Data extract below:

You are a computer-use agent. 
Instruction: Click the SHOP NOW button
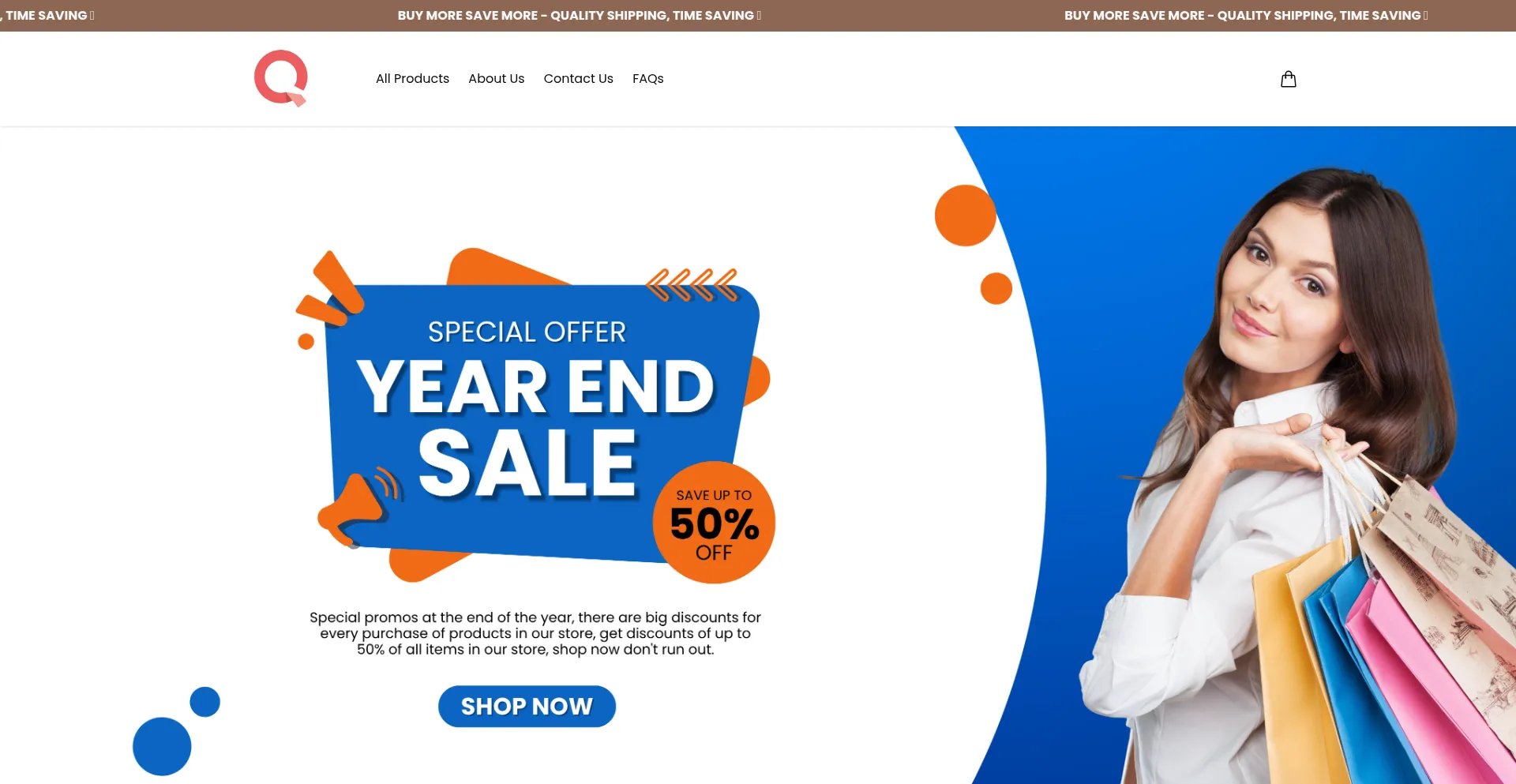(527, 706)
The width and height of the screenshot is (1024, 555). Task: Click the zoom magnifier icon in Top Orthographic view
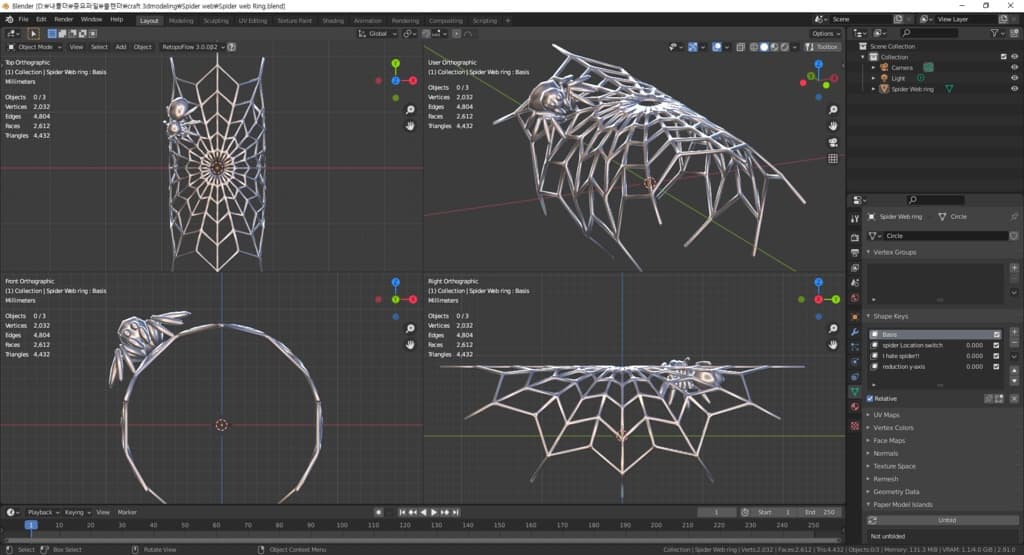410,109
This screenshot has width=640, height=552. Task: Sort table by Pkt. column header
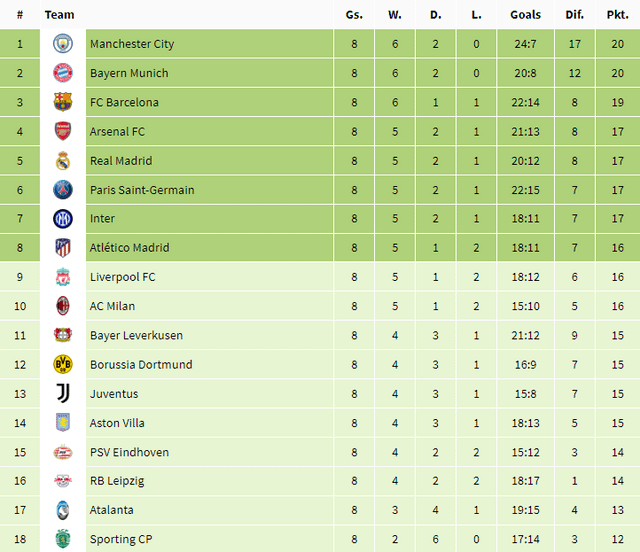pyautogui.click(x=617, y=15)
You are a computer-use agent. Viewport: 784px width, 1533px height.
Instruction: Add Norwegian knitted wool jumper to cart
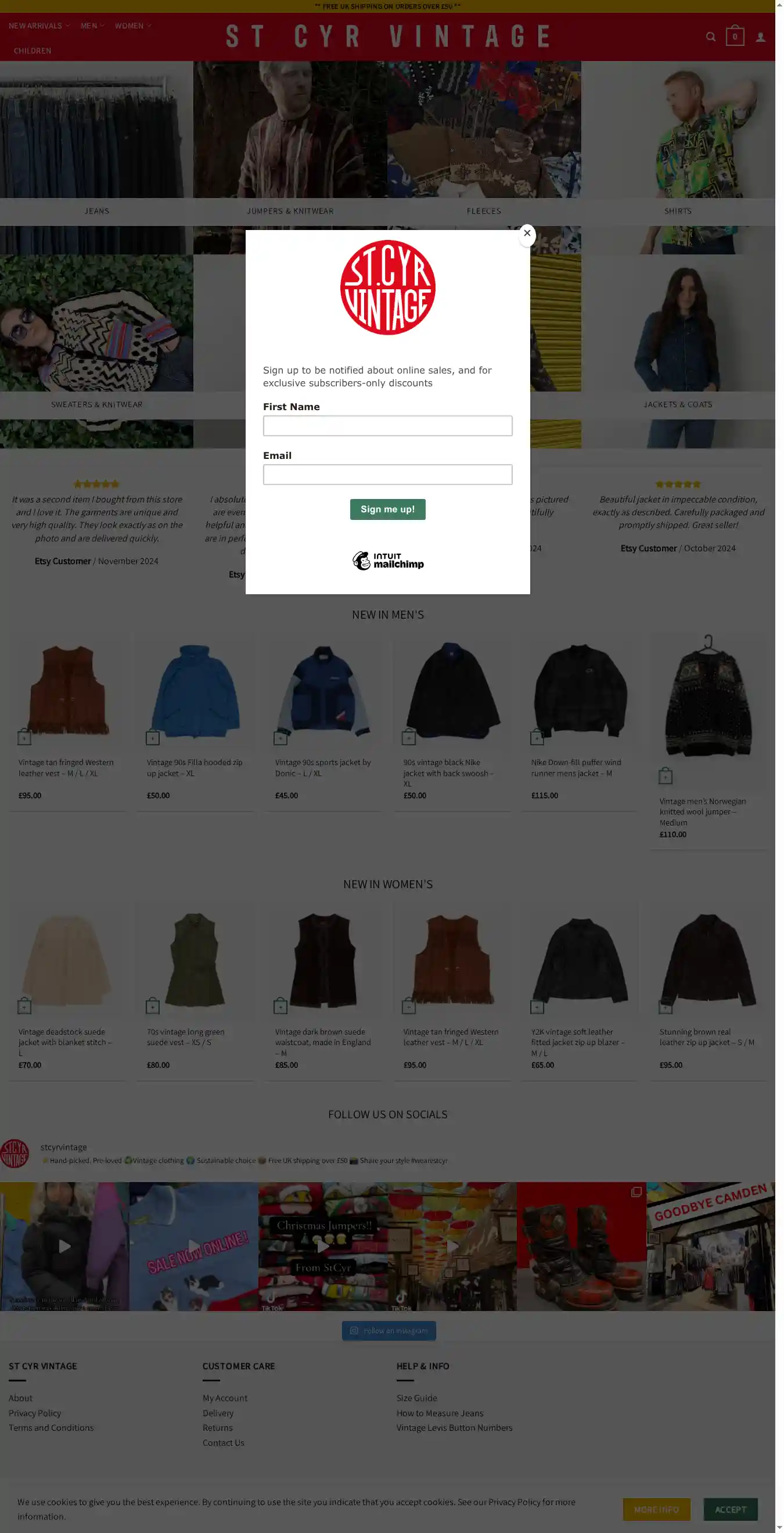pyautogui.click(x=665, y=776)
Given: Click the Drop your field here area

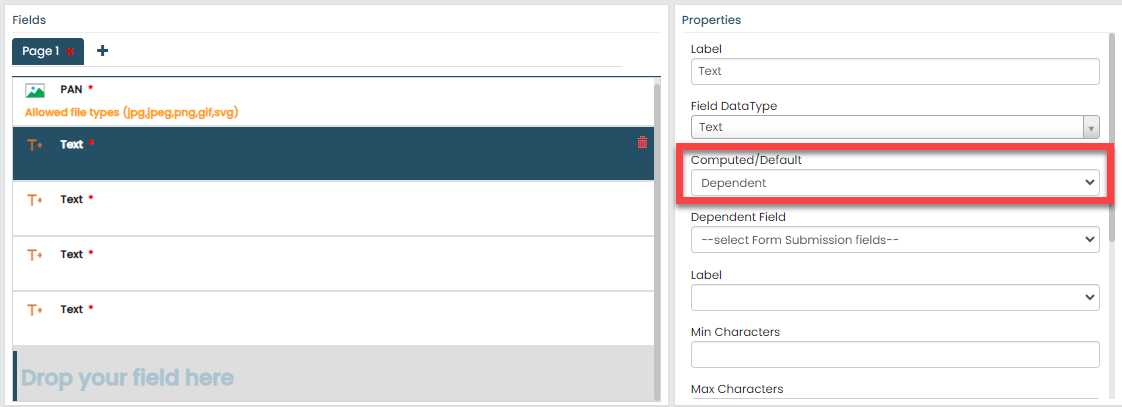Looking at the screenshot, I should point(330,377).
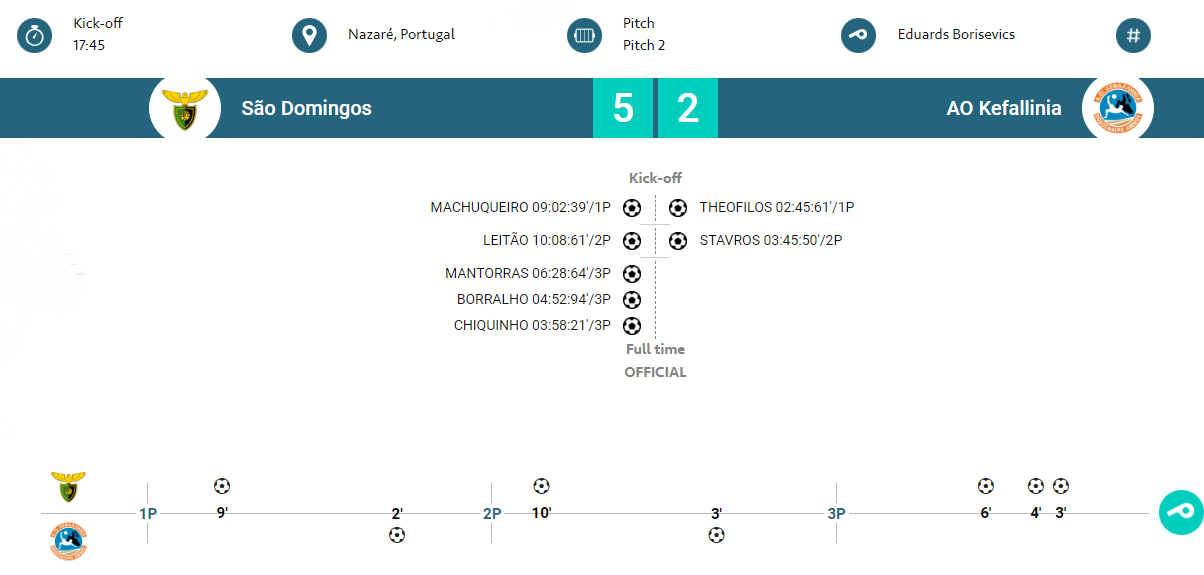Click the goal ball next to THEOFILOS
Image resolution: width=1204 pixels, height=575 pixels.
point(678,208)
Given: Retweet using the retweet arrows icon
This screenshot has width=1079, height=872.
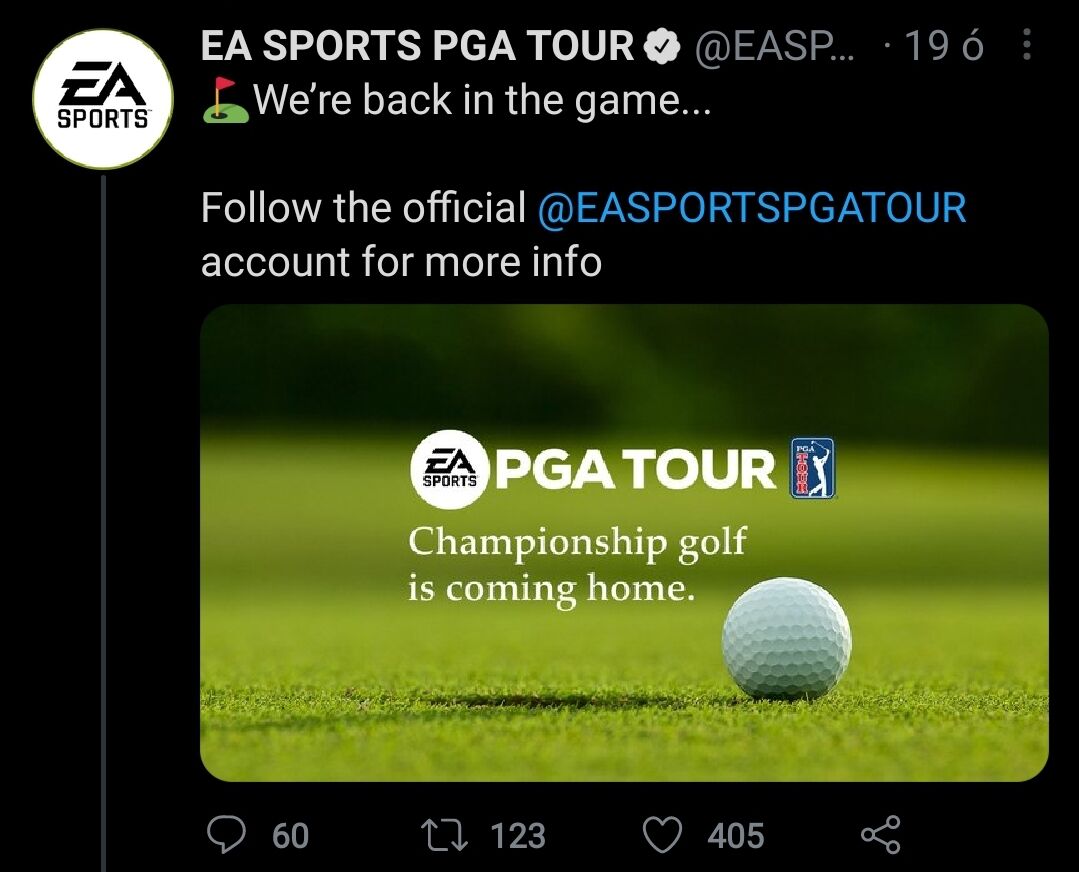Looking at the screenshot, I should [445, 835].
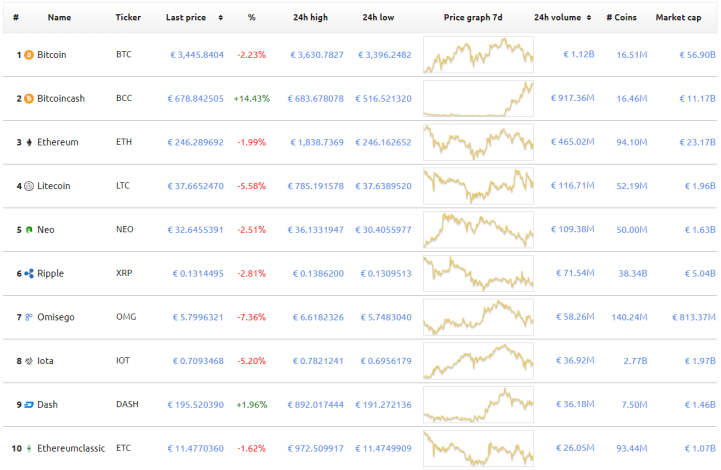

End of Data extract.

* _Problem to solve_
Top to bottom, retype the listing exactly but drop every picture.

* _The answer_
You are a computer-use agent. 
Instruction: Click the SHOP NOW button
(527, 706)
The width and height of the screenshot is (1024, 555). Task: Click the zoom magnifier icon in Top Orthographic view
410,109
This screenshot has width=640, height=552. Task: Sort table by Pkt. column header
pyautogui.click(x=617, y=15)
You are a computer-use agent. Viewport: 784px width, 1533px height.
Instruction: Add Norwegian knitted wool jumper to cart
pyautogui.click(x=665, y=776)
Given: Click the Drop your field here area

Looking at the screenshot, I should point(330,377).
Click the goal ball next to THEOFILOS
Image resolution: width=1204 pixels, height=575 pixels.
point(678,208)
Given: Retweet using the retweet arrows icon
This screenshot has width=1079, height=872.
Looking at the screenshot, I should [445, 835].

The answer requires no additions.